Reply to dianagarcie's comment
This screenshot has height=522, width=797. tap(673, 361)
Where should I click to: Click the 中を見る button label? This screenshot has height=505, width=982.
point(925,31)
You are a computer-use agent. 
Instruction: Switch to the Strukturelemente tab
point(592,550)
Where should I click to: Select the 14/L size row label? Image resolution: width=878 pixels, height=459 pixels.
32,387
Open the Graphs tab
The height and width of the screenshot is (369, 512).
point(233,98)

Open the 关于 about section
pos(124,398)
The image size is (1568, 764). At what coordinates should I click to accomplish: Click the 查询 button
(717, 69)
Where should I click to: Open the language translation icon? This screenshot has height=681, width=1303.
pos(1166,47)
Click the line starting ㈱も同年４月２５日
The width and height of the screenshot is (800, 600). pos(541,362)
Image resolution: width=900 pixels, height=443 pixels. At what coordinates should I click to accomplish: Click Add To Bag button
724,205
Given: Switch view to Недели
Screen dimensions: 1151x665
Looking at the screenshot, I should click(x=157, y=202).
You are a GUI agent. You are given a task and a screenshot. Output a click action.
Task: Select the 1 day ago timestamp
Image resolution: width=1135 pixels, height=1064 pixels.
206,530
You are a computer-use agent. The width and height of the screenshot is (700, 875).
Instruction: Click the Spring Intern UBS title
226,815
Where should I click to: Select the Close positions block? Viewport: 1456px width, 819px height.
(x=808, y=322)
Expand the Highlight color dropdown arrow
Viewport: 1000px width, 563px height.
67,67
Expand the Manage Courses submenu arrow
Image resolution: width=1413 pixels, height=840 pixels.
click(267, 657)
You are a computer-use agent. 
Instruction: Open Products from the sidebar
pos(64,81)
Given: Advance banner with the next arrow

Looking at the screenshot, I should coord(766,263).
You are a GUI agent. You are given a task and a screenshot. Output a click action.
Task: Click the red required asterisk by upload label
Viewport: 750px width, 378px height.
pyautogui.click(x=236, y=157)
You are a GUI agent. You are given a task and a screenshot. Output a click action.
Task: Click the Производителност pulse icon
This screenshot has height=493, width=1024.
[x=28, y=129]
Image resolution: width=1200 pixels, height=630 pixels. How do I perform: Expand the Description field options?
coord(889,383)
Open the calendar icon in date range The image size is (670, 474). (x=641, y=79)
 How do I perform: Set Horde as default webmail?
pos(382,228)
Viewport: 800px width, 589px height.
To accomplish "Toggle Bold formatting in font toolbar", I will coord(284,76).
--
▸ What to produce: Copy all of the rows above word for word, keeping every line exactly as it appears.

▸ Solution:
Reply to dianagarcie's comment
This screenshot has height=522, width=797. tap(673, 361)
Where should I click to: Click the 中を見る button label? This screenshot has height=505, width=982.
point(925,31)
You are a computer-use agent. 
Instruction: Switch to the Strukturelemente tab
point(592,550)
Where should I click to: Select the 14/L size row label? Image resolution: width=878 pixels, height=459 pixels.
32,387
Open the Graphs tab
The height and width of the screenshot is (369, 512).
point(233,98)

Open the 关于 about section
pos(124,398)
The image size is (1568, 764). At what coordinates should I click to accomplish: Click the 查询 button
(717, 69)
Where should I click to: Open the language translation icon? This screenshot has height=681, width=1303.
pos(1166,47)
Click the line starting ㈱も同年４月２５日
The width and height of the screenshot is (800, 600). pos(541,362)
Image resolution: width=900 pixels, height=443 pixels. At what coordinates should I click to accomplish: Click Add To Bag button
724,205
Given: Switch view to Недели
Screen dimensions: 1151x665
Looking at the screenshot, I should click(x=157, y=202).
You are a GUI agent. You are given a task and a screenshot. Output a click action.
Task: Select the 1 day ago timestamp
Image resolution: width=1135 pixels, height=1064 pixels.
206,530
You are a computer-use agent. The width and height of the screenshot is (700, 875).
Instruction: Click the Spring Intern UBS title
226,815
Where should I click to: Select the Close positions block? Viewport: 1456px width, 819px height.
(x=808, y=322)
Expand the Highlight color dropdown arrow
Viewport: 1000px width, 563px height.
67,67
Expand the Manage Courses submenu arrow
Image resolution: width=1413 pixels, height=840 pixels.
click(267, 657)
You are a computer-use agent. 
Instruction: Open Products from the sidebar
pos(64,81)
Given: Advance banner with the next arrow

Looking at the screenshot, I should coord(766,263).
You are a GUI agent. You are given a task and a screenshot. Output a click action.
Task: Click the red required asterisk by upload label
Viewport: 750px width, 378px height.
pyautogui.click(x=236, y=157)
You are a GUI agent. You are given a task and a screenshot. Output a click action.
Task: Click the Производителност pulse icon
This screenshot has height=493, width=1024.
[x=28, y=129]
Image resolution: width=1200 pixels, height=630 pixels. How do I perform: Expand the Description field options?
coord(889,383)
Open the calendar icon in date range The image size is (670, 474). (x=641, y=79)
 How do I perform: Set Horde as default webmail?
pos(382,228)
Viewport: 800px width, 589px height.
To accomplish "Toggle Bold formatting in font toolbar", I will coord(284,76).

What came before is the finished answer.